Researchers in Singapore have worked out a way to kill intestinal stem cells that may develop into colorectal cancer, the second largest cause of cancer related deaths in western countries.
Writing in the latest issue of the journal Cell Stem Cell, the scientists said this potential method of cancer prevention had to do with the protein Wip 1, which appears to bring down the risk of cancer when it is inactivated.
In their experiment, the researchers cross bred male mice suffering from intestinal polyps with Wip 1-deficient female mice — and their offspring turned out to be relatively cancer free. Intestinal polyps can develop into colorectal cancer over time.
“Presumably they were supposed to develop cancer because they got this bad gene from the fathers, but it is not going to be working because ... (of the good thing from the mothers),” Dmitry Bulavin, principal investigator at Singapore’s Institute of Molecular and Cell Biology, said in a telephone interview.
While the adult male mice each had 70 adenomas in their intestines, their offspring each had only 5 adenomas.
Adenomas are growths in many organs which are benign at first and could progress to become malignant.

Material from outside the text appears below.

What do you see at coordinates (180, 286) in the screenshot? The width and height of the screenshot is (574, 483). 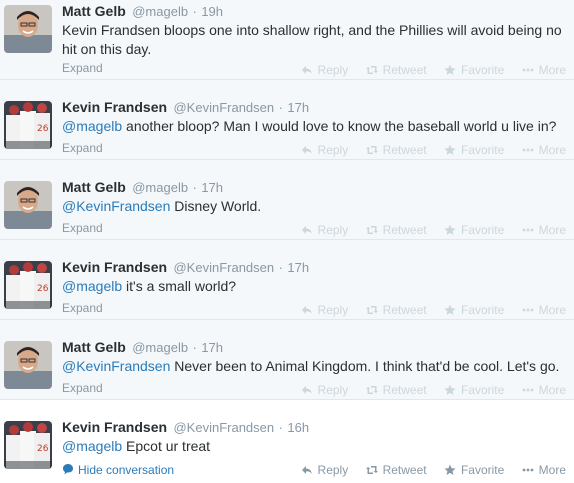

Looking ahead, the scientists will work towards narrowing down the particular molecule in Wip 1 that suppresses cancer.
“We are trying to identify this potential molecule that can mimic Wip 1 deficiency ... so hypothetically, if you inject this small molecule, then you would be able to suppress (the development of cancer),” Bulavin said.
“This study is primarily about cancer prevention. If you are a group of people who are predisposed to cancer, you need to have something to suppress the cancer ... you don’t want to have terrible side effects,” he added.
“So if you look at the Wip 1 mice, they live normal life spans, they don’t have accelerated aging and they are cancer resistant.”